O diretor-geral do Instituto de Terras do Piauí (Interpi), Chico Lucas, declarou que desde o início a sua missão no instituto é mostrar para a burocracia estatal que essas pessoas que vivem da terra há séculos tem direito sim ao título e ao registro. "Quando nós assumimos o Interpi, nós percebemos que o Interpi é um órgão que compactava documentos, papéis, direitos daqueles que possuíam a terra, daqueles que tinham papel, mas não daqueles que viviam na terra, até porque o Piauí tem um histórico de ocupantes sem documento e dono da terra que não vive na terra".

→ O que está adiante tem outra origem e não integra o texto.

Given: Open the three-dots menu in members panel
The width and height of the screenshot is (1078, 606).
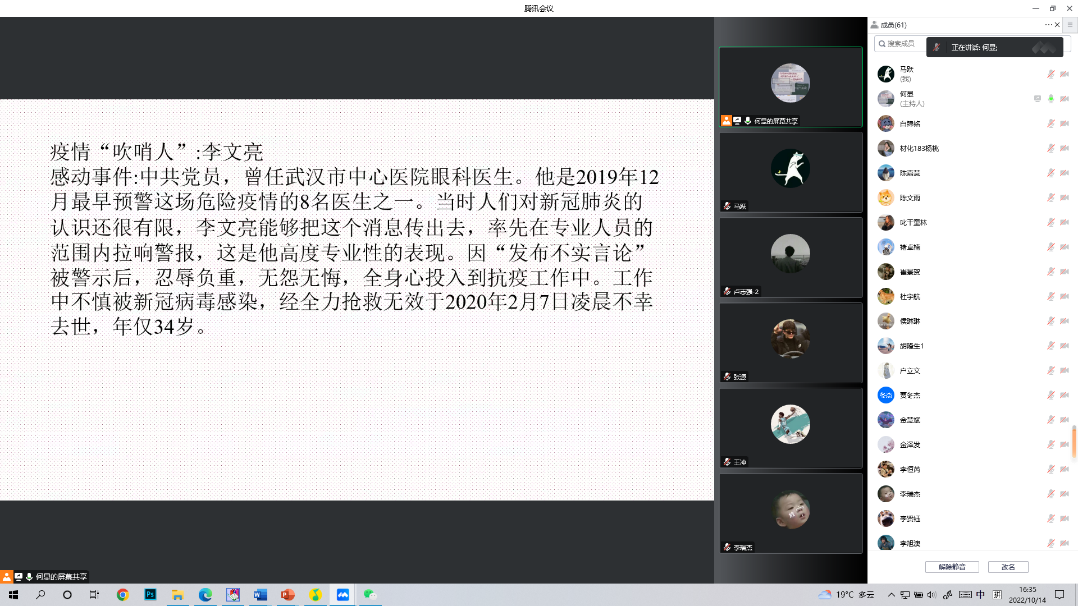Looking at the screenshot, I should [1049, 24].
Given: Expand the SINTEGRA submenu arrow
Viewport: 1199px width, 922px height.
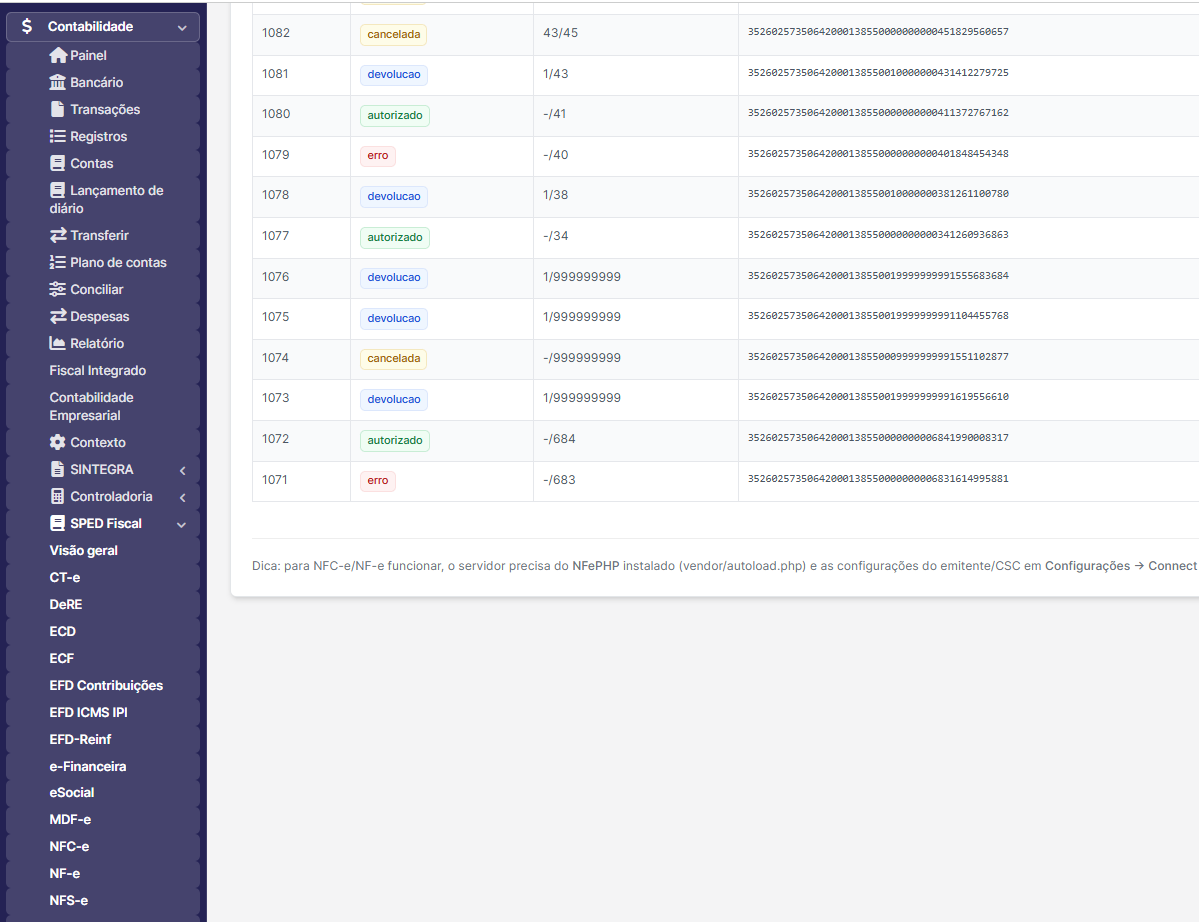Looking at the screenshot, I should (x=182, y=470).
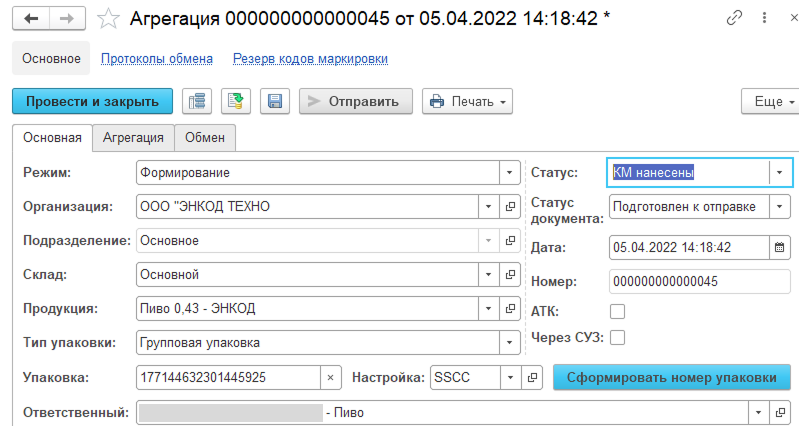Clear the Упаковка field with X
This screenshot has height=426, width=799.
tap(331, 378)
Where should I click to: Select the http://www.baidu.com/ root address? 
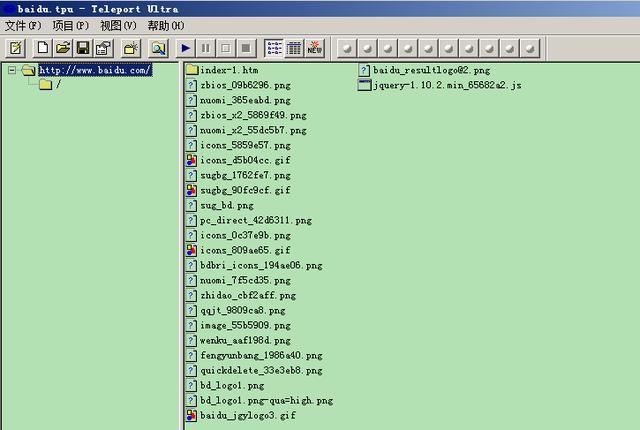95,70
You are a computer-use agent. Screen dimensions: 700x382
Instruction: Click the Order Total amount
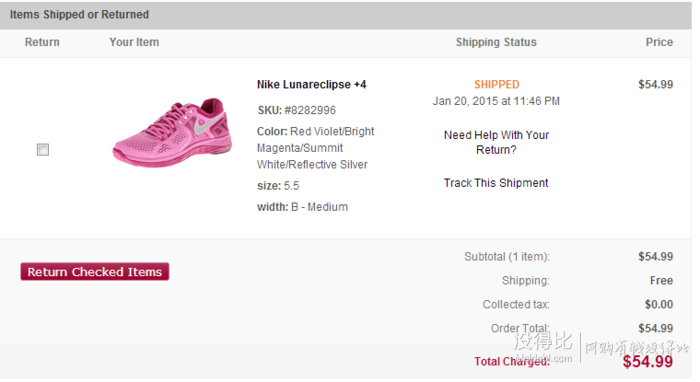coord(655,328)
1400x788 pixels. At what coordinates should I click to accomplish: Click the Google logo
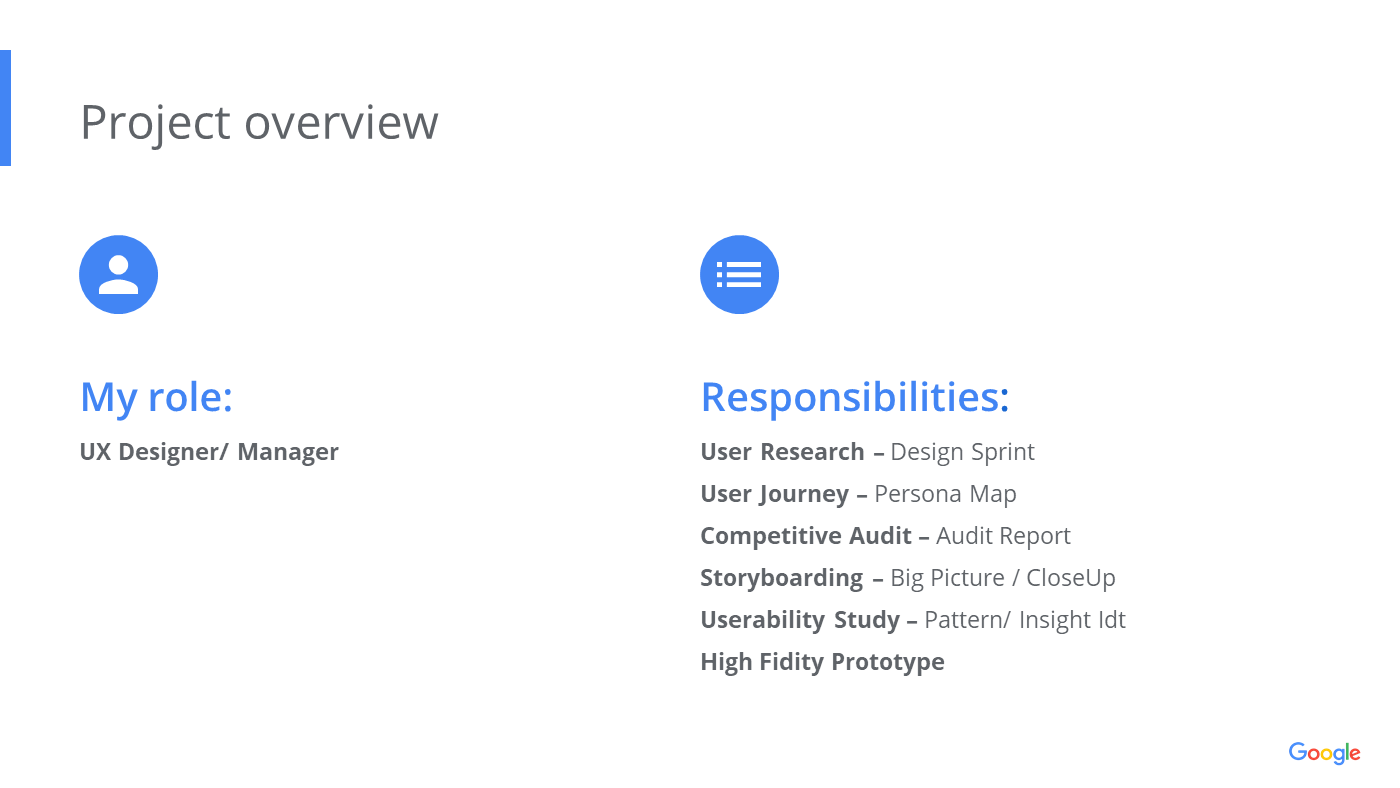1324,754
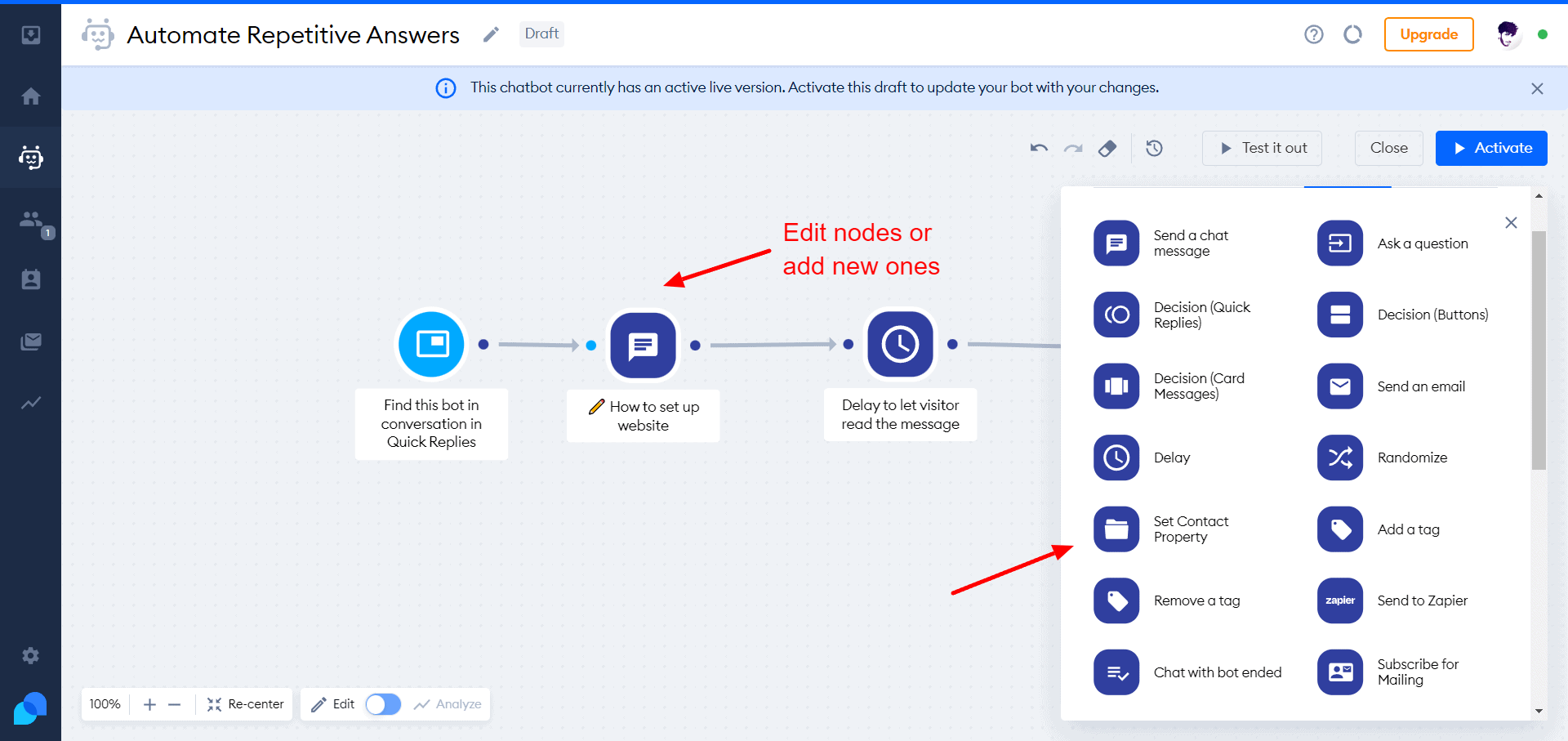Select the Send to Zapier action

(1339, 600)
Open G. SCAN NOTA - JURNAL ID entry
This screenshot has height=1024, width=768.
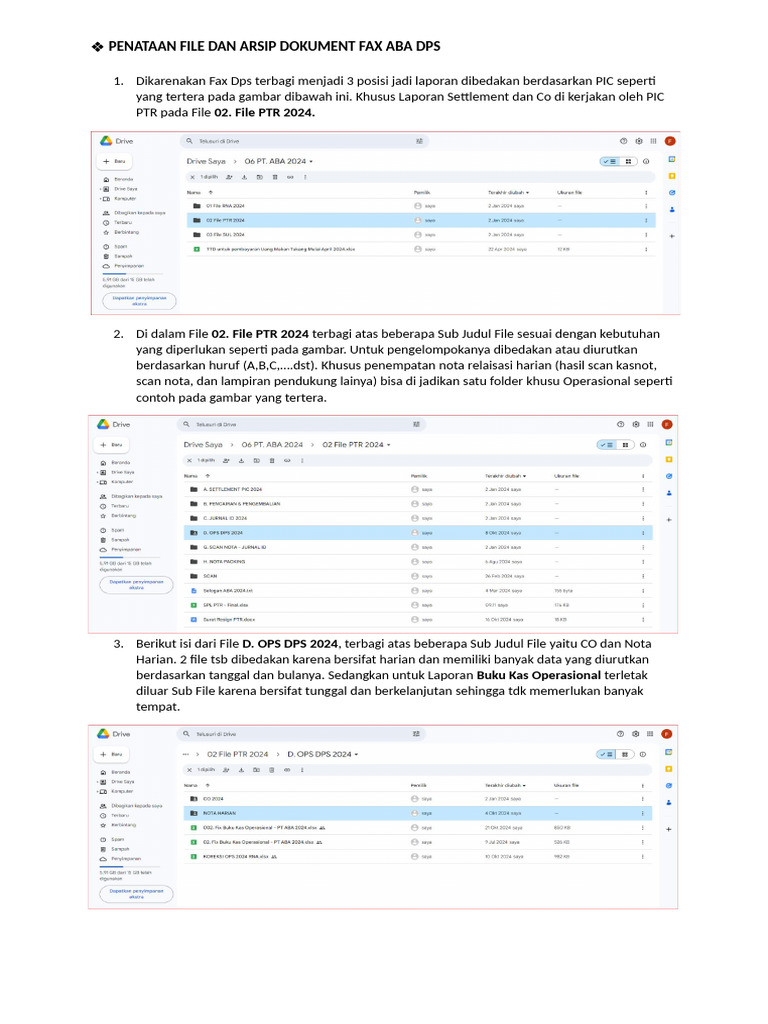tap(234, 547)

A diretora da Gerência de Povos e Comunidades Tradicionais (GPCT), Maria Rosalina Santos, declarou em seu discurso de abertura: "Esse momento de formação e informação para lideranças quilombolas, para os convidados do Estado do Piauí, chamamos de primeiro encontro, não porque é o primeiro encontro das comunidades quilombolas do Estado, o movimento dos quilombolas com certeza já fez vários e vários encontros, mas o encontro realizado diretamente pelo Governo do Estado com o objetivo de juntos construir formação e informação, é o primeiro. O encontro nasceu da ideia, da iniciativa, da gerência do instituto de terras, o Interpi, da iniciativa do diretor-geral do instituto de terras”.

Maria Rosalina, diretora do GPCT
Maria Rosalina, diretora do GPCT 

Durante o primeiro Encontro de Formação de Multiplicadores, as lideranças quilombolas participantes debatem temas como a regularização fundiária, produção e assistência técnica nos territórios, legislações, impactos ambientais de grandes projeto em desenvolvimento e educação quilombola, dentre outros.